Chicago —(ENEWSPF)—June 1, 2017. Attorney General Lisa Madigan today announced a settlement with Safety Publications Inc., a professional fundraiser and for-profit telemarketer, and its owners over allegations that the company violated the charitable Solicitation Act and prior consent decrees with Madigan’s office. The Solicitation Act dictates the laws governing charitable solicitations and fundraising activities in Illinois.
The consent decree entered by Cook County Circuit Judge Thomas R. Allen permanently bans Safety Publications and one of its owners Arthur Olivera from charitable fundraising in Illinois and requires Safety Publications to dissolve its operation with the Illinois Secretary of State’s Office. Its other owner, Adam Herdman, is banned for three years from charitable fundraising in Illinois. The settlement also includes a penalty of nearly $160,000 against the defendants.
“The owners of Safety Publications are serial con artists who have shown complete disregard for the law over and over again,” Madigan said. “Today’s order should put an end to their serial fraud in Illinois.”
Today’s settlement resolves a three-count complaint Madigan filed in January 2016 against Safety Publications for: 1) misleading the donating public as to who was making the solicitation and how the donations would be used; 2) acting on behalf of a charity without maintaining the required registration and failing to disclose or account for fundraising activities; and 3) violating the consent decrees Safety Publications and its owners had previously entered into with Madigan’s office.

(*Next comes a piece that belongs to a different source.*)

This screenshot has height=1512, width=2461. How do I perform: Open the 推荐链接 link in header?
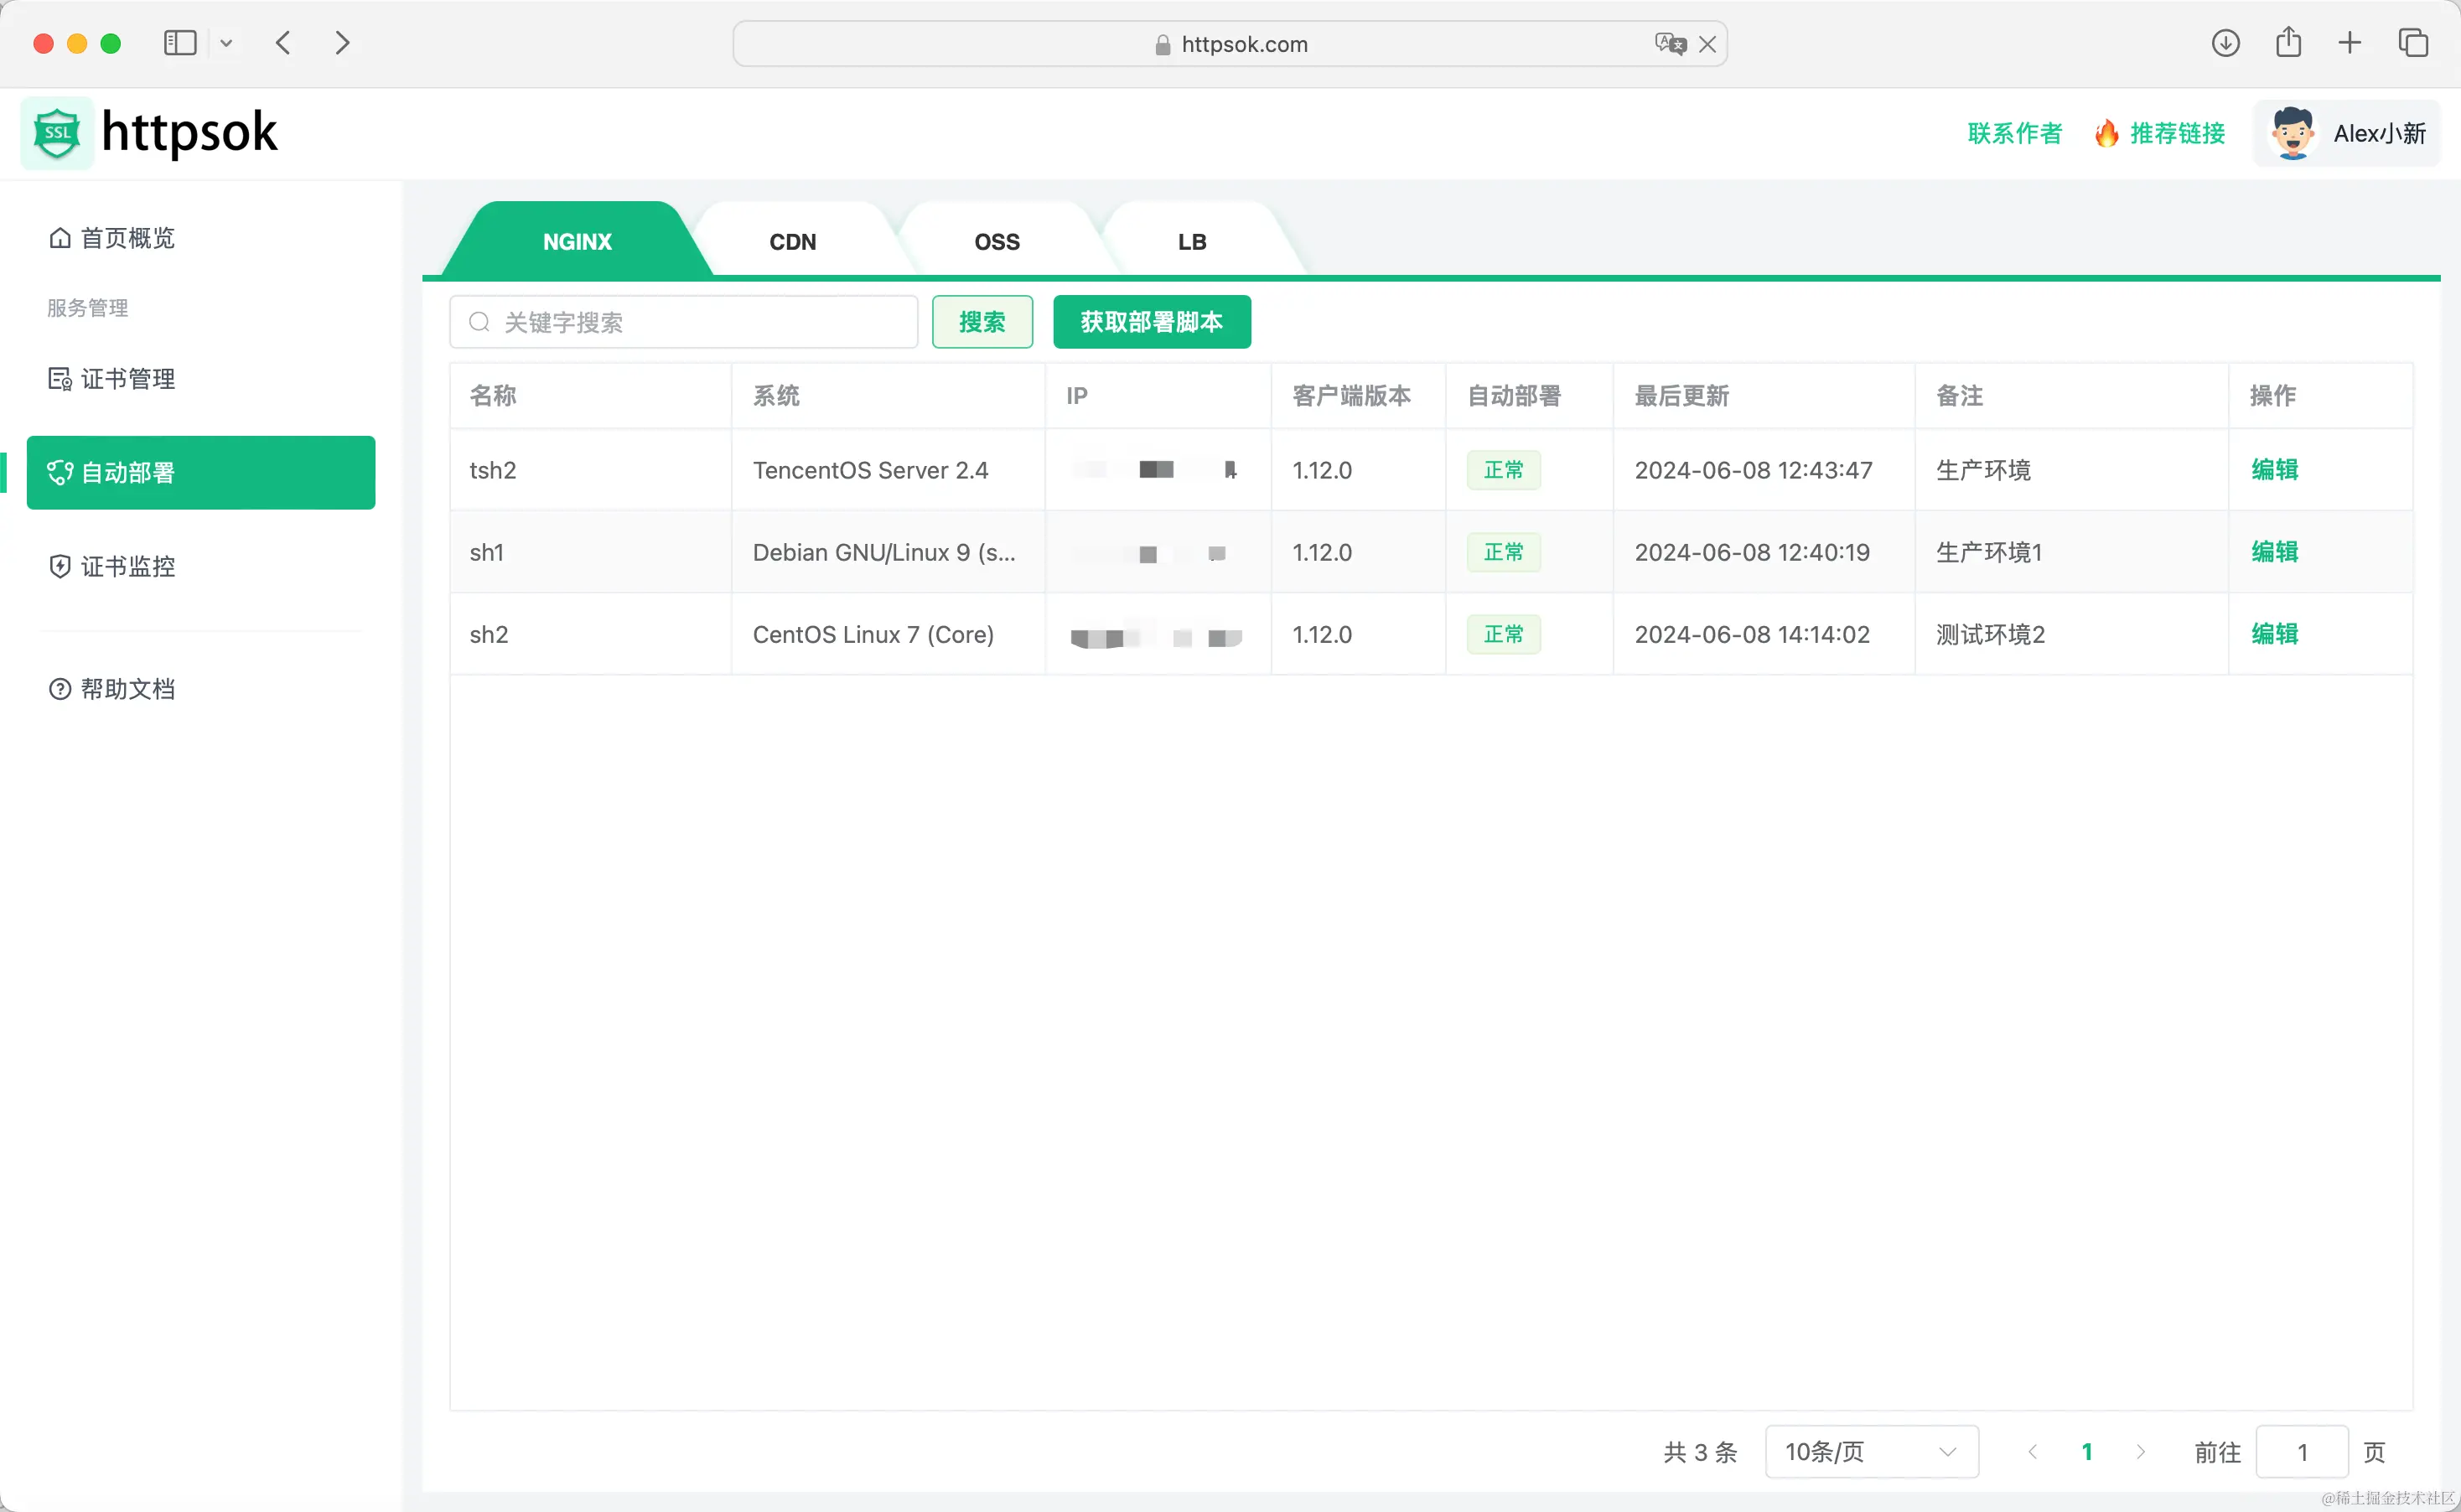pyautogui.click(x=2177, y=133)
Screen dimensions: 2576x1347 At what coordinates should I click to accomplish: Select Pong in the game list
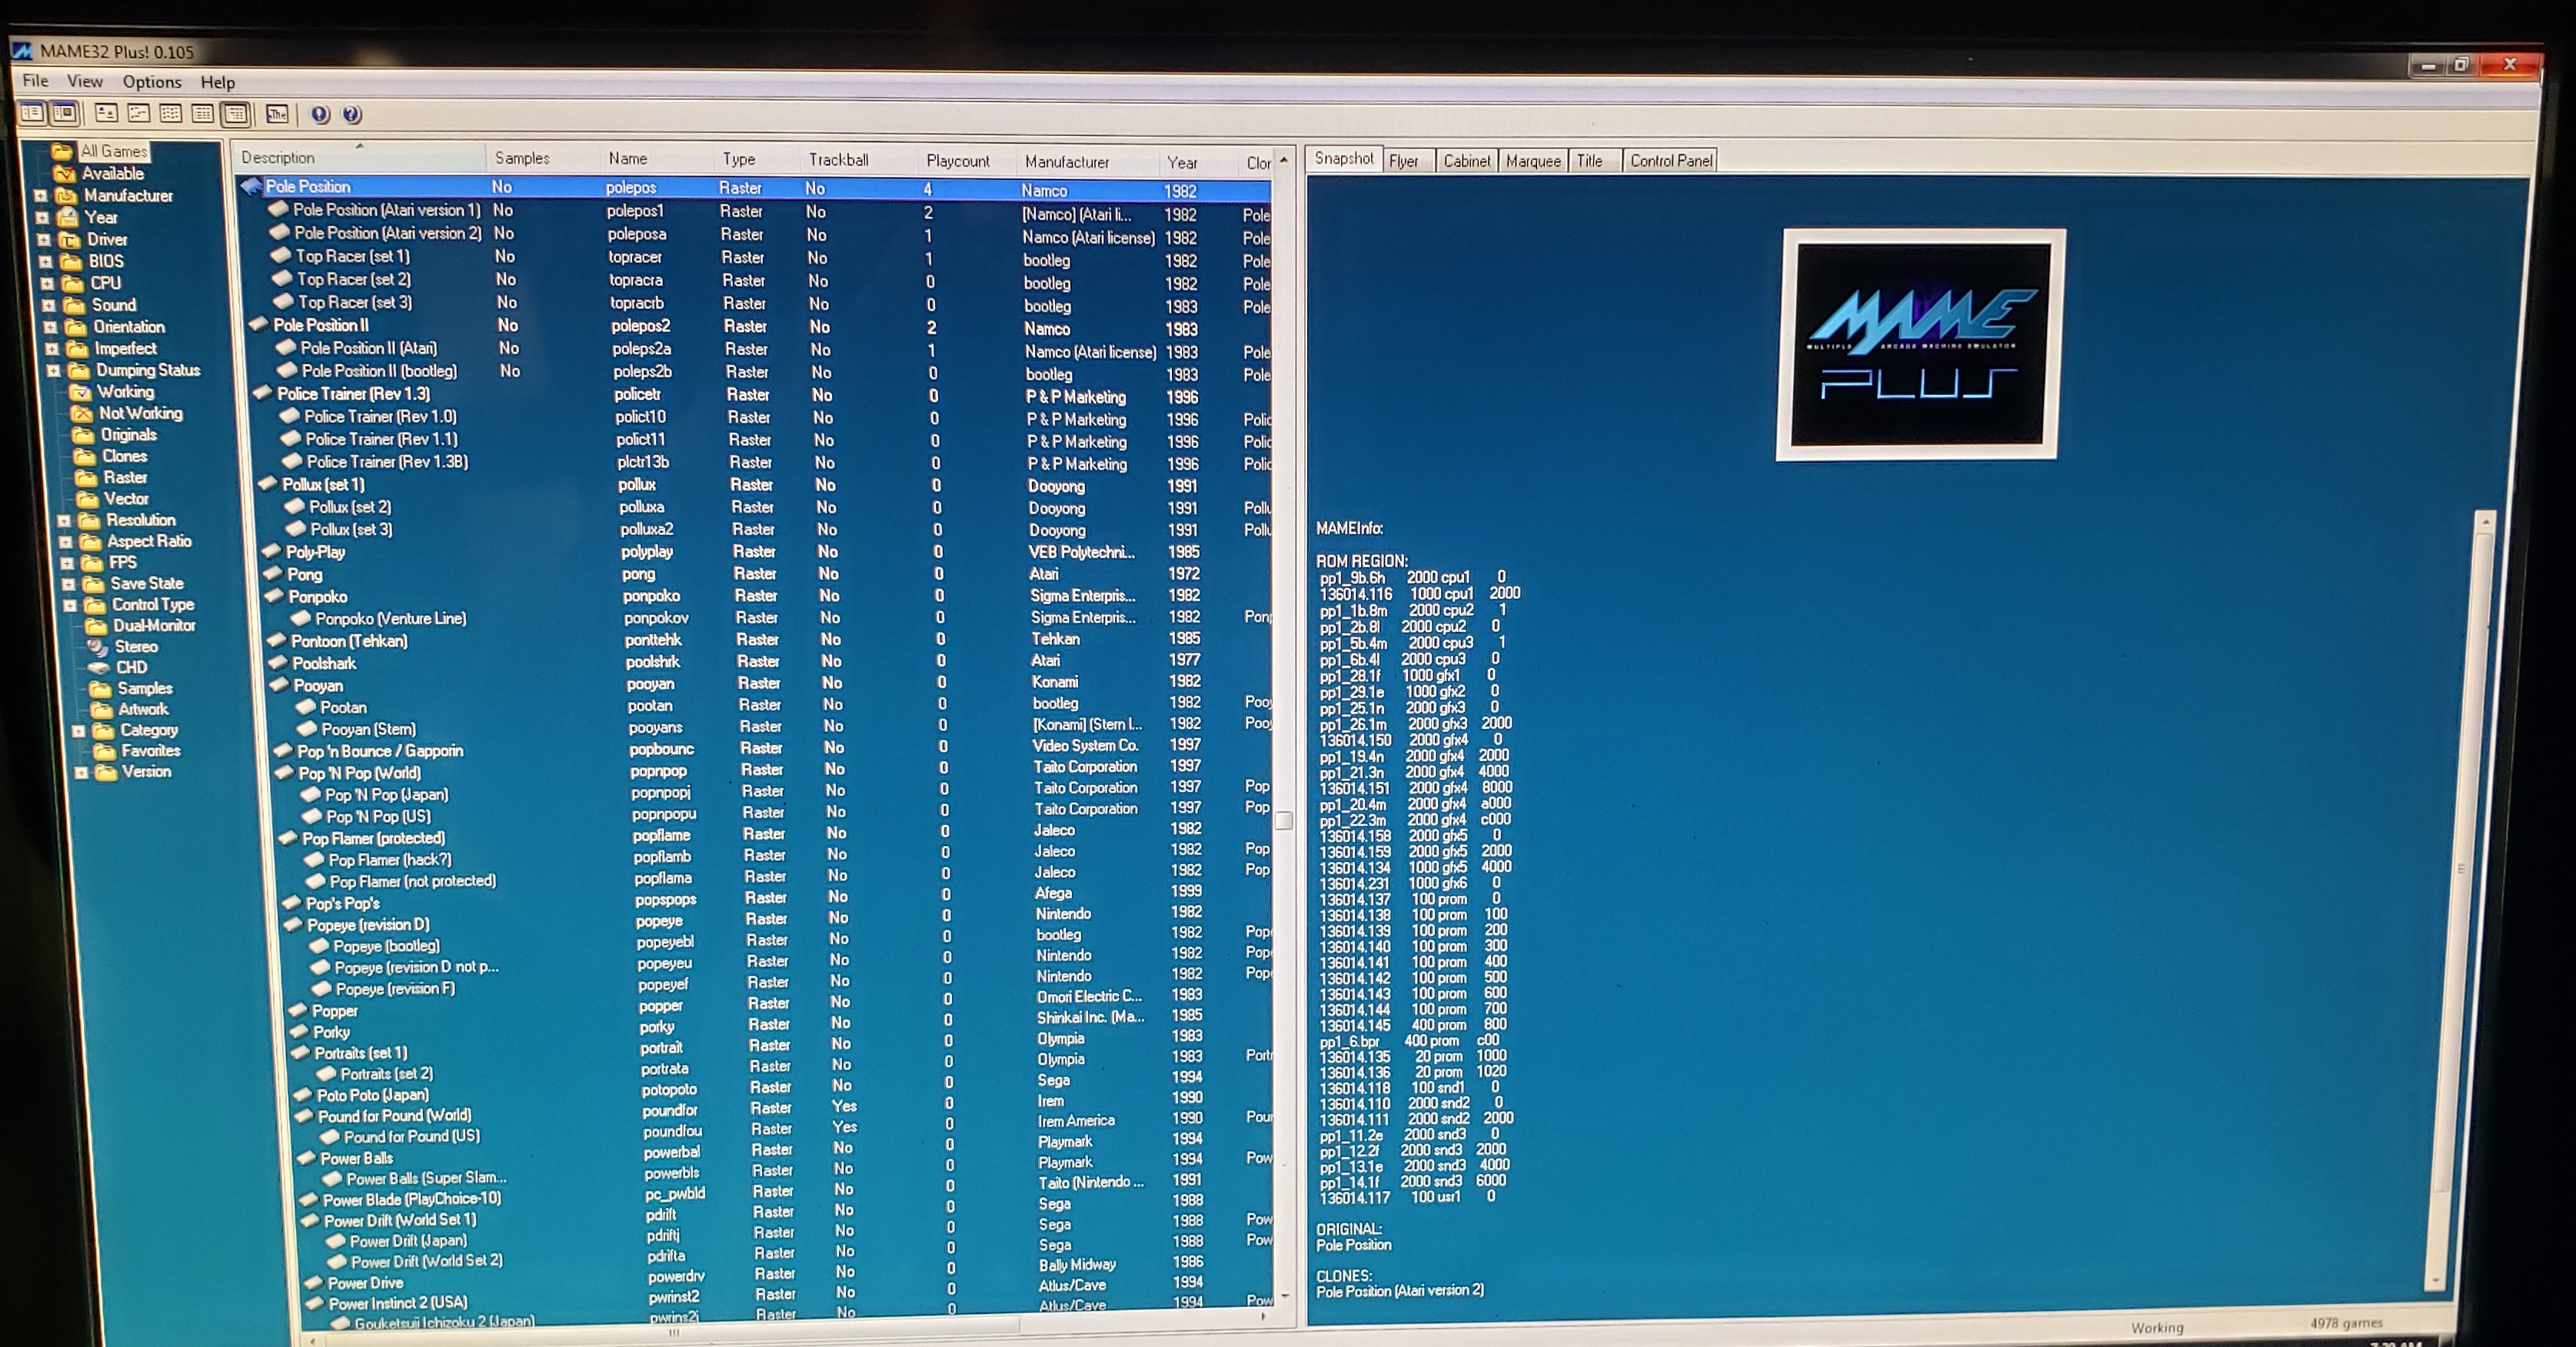pyautogui.click(x=305, y=575)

Madigan has pursued Herdman and Olivera multiple times for violations of the Solicitation Act. Her allegations stemmed from Safety Publication’s work soliciting donations for VietNow National Headquarters (VietNow), a Rockford, Ill.-based charity that pledges to help veterans overcome joblessness and post-traumatic stress disorder. VietNow hired Safety Publications to raise money, but records show only a fraction of the contributions Safety Publications collected actually went to pay for charitable programs. When making solicitation calls to the public, Safety Publications failed to disclose that it was a paid fundraiser. Safety Publications also failed to disclose or account for its paid fundraising activities on behalf of VNH in annual financial reports filed with Madigan’s office. Records also show that Safety Publications was not registered with Madigan’s office for a portion of the time that is was soliciting donations. In addition, Olivera did not disclose a previous felony conviction on registration documents filed with Madigan’s office.
Bureau Chief Therese Harris, Assistant Bureau Chief Barry Goldberg and Assistant Attorney General Pasquale Esposito handled the settlement for Madigan’s Charitable Trust Bureau.